Некоторое время спустя заскрежетал замок.

Мать опустилась на маленькую скамеечку у входа и держала в руках туфлю — задумалась. Люда заговорила что-то про ужин и тем побудила ее продолжить начатое — с неловкостью полного человека она наклонилась не вперед, а несколько вбок, чтобы приняться за вторую туфлю.

Приступы внезапной задумчивости стали овладевать ею после смерти мужа. Прежнюю свою живость Зинаида Николаевна как будто берегла для работы, для дела; дело, устоявшаяся привычка, возвращало ей жизнь, тогда как жизнь сама по себе не представлялась делом необходимым.

— Мама, я грубила тебе, — сказала неожиданно Люда. Зинаида Николаевна странно глянула — с удивлением. Не последовало ни вопроса, ни замечания. — Вот, эти дни, — пояснила Люда, полагая, что мама, возможно, пытается припомнить, когда это было, чтобы дочь грубила. — Просто по-свински.

Однако и после этого мать промолчала.

— Тебе плохо, — снова заговорила Люда, — я это вижу…

Не зная, как продолжать, она зашла за скамеечку, на которой сидела мать, обняла со спины, осторожно отодвинув седую у корней прядь волос, коснулась губами виска.

— Если бы не бог, — глухо произнесла Зинаида Николаевна, — от всего, что происходит, я бы повесилась.

— Мама! — вздрогнула Люда… Крепко ее стиснула.

Зинаида Николаевна не шевельнулась, не оттолкнула дочь и не привлекла к себе. Полусогнувшись, Люда обнимала ее за полные плечи.

— Мама, а я? — проговорила она тихо.

— Если бы не бог и не ты, — поправилась Зинаида Николаевна.

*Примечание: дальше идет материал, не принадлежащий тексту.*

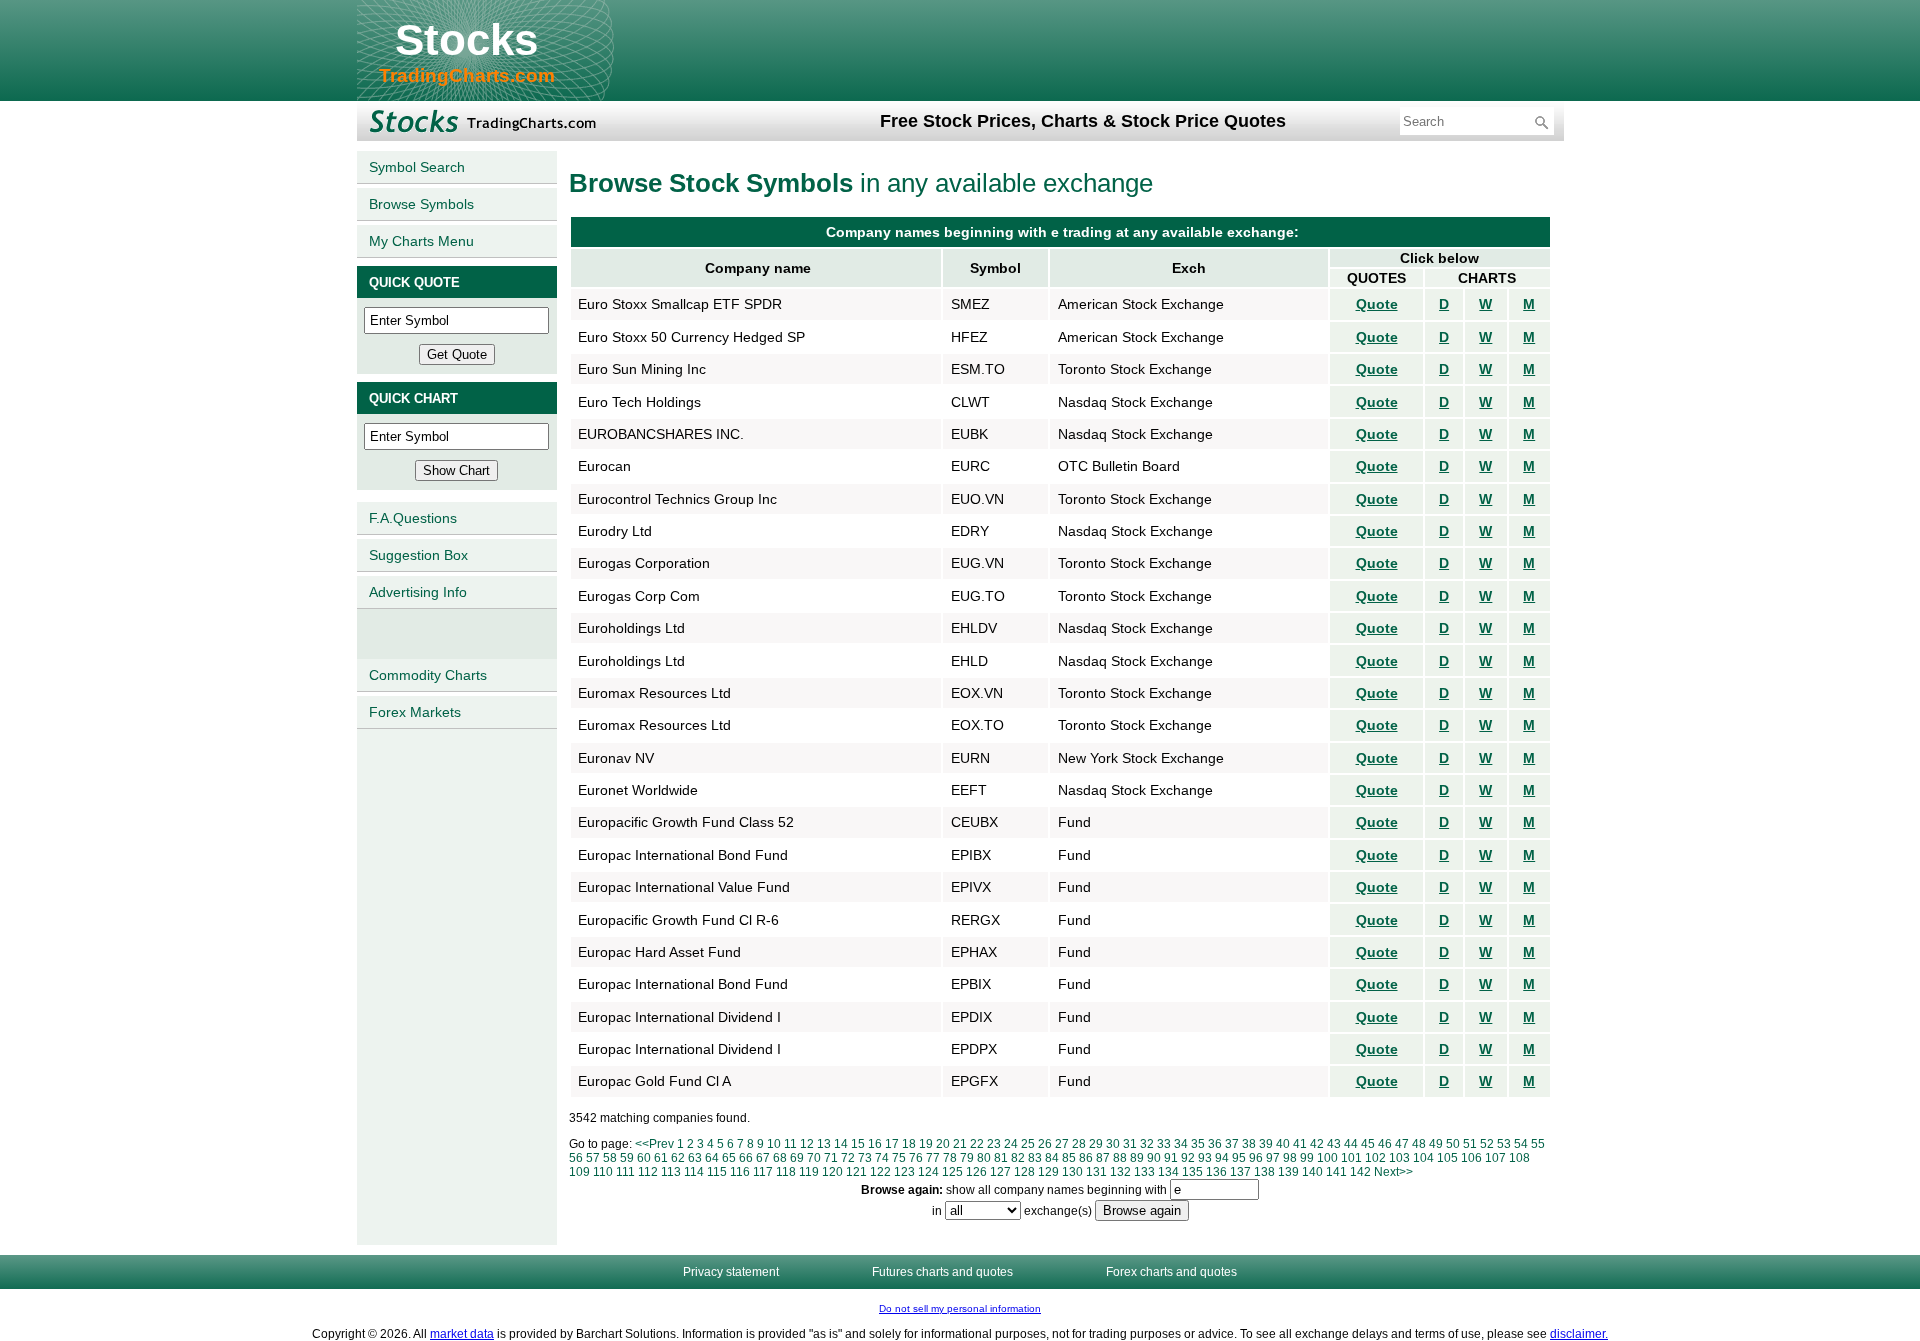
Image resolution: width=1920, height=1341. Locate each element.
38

— Один человек пишет мне письма, что любит, — сказала Люда, помолчав. Испытывала она потребность в доверительности или, быть может, запоздалой доверительностью пыталась искупить вину. — Такие удивительные письма…

— А ты?

— Я о нем думаю.

Зинаида Николаевна кивнула, признавая, что это состояние «думаю» ей понятно.

— Его зовут Трескин Юра. У него своя фирма и все такое. Не знаю… что ты скажешь.

Зинаида Николаевна помолчала.

— Не понимаю, что тебе сказать.

— Мама! — с укором воскликнула Люда.

— Не знаю, — подтвердила Зинаида Николаевна. — Действительно не знаю. Я не знаю, в чем счастье. Когда-то знала, а теперь нет. Если я буду тебя учить тому, с чем сама вошла в жизнь, — затопчут… Постарайся быть счастлива, как сумеешь. Я не знаю больше, чему тебя учить.

— Уже, — сказала Люда, — уже, — повторила она в ответ на вопросительный взгляд. — Уже воспитала и научила. Я уже есть.

Зинаида Николаевна смотрела так, будто хотела переспросить, будто не уяснила что-то, но вместо того, чтобы переспрашивать, помолчав, сказала:

— От Вити не осталось ни одного письма.

Люда бросилась в объятия матери.

27

По стеклянной столешнице перекатывался спичечный коробок, Саша перекидывал его туда и сюда, валил меланхолическим щелчком и ставил опять на попа.

— Дело сделано, Трескин.

Многозначительно хмыкнув, Трескин принялся разминать сигарету.

— Пишешь ты нормально. Нормально пишешь, да. Чего зря говорить. Ну и валяй: дожимать надо. Надо дожать, дожать главное. Чего стоят все твои… все твое красноречие, если вот на столько не дожал? — Ногтем на конце сигареты Трескин отметил остаточек, это ничтожно малое «столько» можно было при желании передавить одним движением пальца. — Чего стоят твои усилия? — повторил Трескин.

— Ничего не стоят? — простодушно осведомился Саша.

Не обманываясь простодушием студента, Трескин почел за благо задуматься.